This
study reports the experimental measurements of speeds of sound
from 293.15 to 313.15 K and pressures up to 100 MPa in 1,2-dichloroethane,
and up to 45 MPa in 1,2-dibromoethane, approaching solidification
of this compound. In addition, new atmospheric pressure data on densities
of 1,2-dichloroethane from 278.15 to 348.15 K are presented. These
experimental data have been implemented for calculating densities,
isobaric heat capacities and coefficients of thermal expansion, isentropic
and isothermal compressibilities, and internal pressures as functions
of pressure and temperature by using an acoustic method of Davis–Gordon–Sun.

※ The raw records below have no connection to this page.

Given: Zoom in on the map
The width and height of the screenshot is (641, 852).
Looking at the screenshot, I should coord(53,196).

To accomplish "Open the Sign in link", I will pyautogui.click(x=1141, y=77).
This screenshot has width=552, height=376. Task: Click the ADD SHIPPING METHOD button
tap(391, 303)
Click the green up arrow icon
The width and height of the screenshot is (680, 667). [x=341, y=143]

Development of a new Design Institute for Physical Properties (DIPPR)-based
version of the fluctuation theory-based Tait-like equation of state
(FT-EoS) is presented. This model could become a simple and reliable
tool implementing the DIPPR’s saturated state expressions for
predicting the high-pressure densities and speeds of sound. It has
also been demonstrated that both compounds under consideration can
be included in the applicability range of the predictive critical
point-based perturbed-chain statistical association fluid theory (CP-PC-SAFT)

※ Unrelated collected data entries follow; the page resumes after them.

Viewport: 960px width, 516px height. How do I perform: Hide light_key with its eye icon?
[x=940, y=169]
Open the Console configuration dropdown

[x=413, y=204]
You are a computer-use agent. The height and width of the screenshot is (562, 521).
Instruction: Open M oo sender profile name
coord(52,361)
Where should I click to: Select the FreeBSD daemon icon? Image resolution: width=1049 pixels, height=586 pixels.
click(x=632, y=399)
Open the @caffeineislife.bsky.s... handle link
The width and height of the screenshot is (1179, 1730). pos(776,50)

approach employing the DIPPR’s critical constants. In spite
of its poor modeling of vapor pressures of these substances away from
their critical points, CP-PC-SAFT appears as a robust estimator of
various thermodynamic properties of both pure compounds and mixtures
in the entire pressure range, and as well of the high-pressure phase
equilibria. Unlike CP-PC-SAFT, parametrization of PC-SAFT comprises
fitting large experimental databases, and it cannot be implemented
for simultaneous modeling of the critical and the subcritical states.
Although this model is the less successful estimator of sound velocities
and compressibilities, it has a doubtless advantage in modeling the
low-pressure phase equilibria.